Podkreśla się, że jego przyszłość stanęła pod znakiem zapytania, gdy wytwórnie płytowe zagroziły wycofaniem się z tej imprezy, jeśli nie zostanie zmieniona jej formuła.
Czy to już koniec ery San Remo? - zastanawiają się komentatorzy gazet.
Największy powód do niezadowolenia ma telewizja publiczna RAI, coraz bardziej zmartwiona notowanym przez dwa dni z rzędu spadkiem oglądalności transmisji, które jeszcze w minionych latach oglądało nawet kilkanaście milionów widzów. We wtorkowy wieczór zasiadło przed telewizorami tylko 8 milionów Włochów, czyli 36 procent widowni, co stanowi najgorszy wynik od lat i spadek o 12 procent w porównaniu z rokiem ubiegłym.
Prasa zauważa, że tylko na chwilę znudzoną publiczność w teatrze Ariston i przed telewizorami rozgrzał zespół Duran Duran.
Nie pomogły nawet - dodają gazety - przyprowadzone na scenę wilczury - "sobowtóry" psa Rexa z popularnego serialu kryminalnego.
Prezes włoskiej federacji firm fonograficznych Enzo Mazza oświadczył w środę: "Musimy przeprowadzić pilną dyskusję z kierownictwem RAI i władzami San Remo, gdy tylko skończy się festiwal, by pomyśleć o jego nowej formule i znaleźć powody, dla których przemysł płytowy powinien być dalej zaangażowany w tę imprezę".
Ponadto zasugerował skrócenie festiwalu z pięciu dni do trzech, co z kolei wywołało oburzenie nestora włoskich konferansjerów Pippo Baudo, prowadzącego imprezę już po raz trzynasty.

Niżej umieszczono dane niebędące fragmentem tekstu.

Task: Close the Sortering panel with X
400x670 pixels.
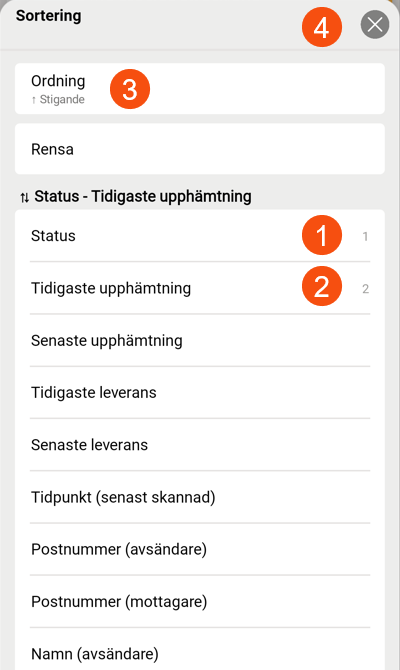Action: point(375,25)

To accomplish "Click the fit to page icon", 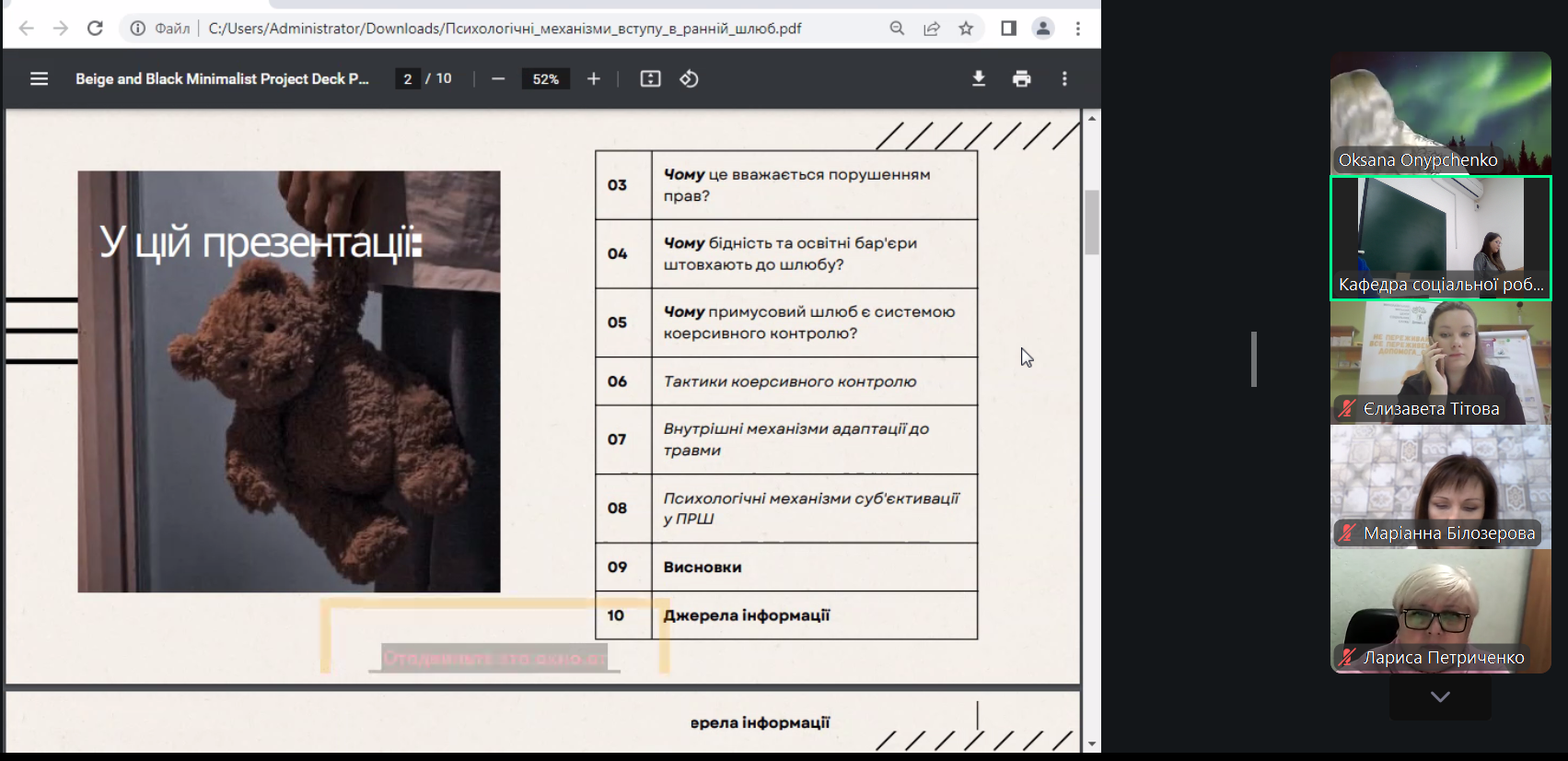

Baudo podkreślił, że nie martwi go spadek oglądalności, i powiedział, że nie będzie jej podnosił "opluwając się i bijąc na scenie" z drugim prowadzącym Piero Chiambrettim. "W ten sposób stworzylibyśmy widownię barbarzyńców" - dodał Baudo.
Tegoroczny festiwal w San Remo zakończy się w sobotę. Środa jest dniem przerwy z powodu rozgrywek piłkarskiej Serie A, oglądanych przez miliony Włochów.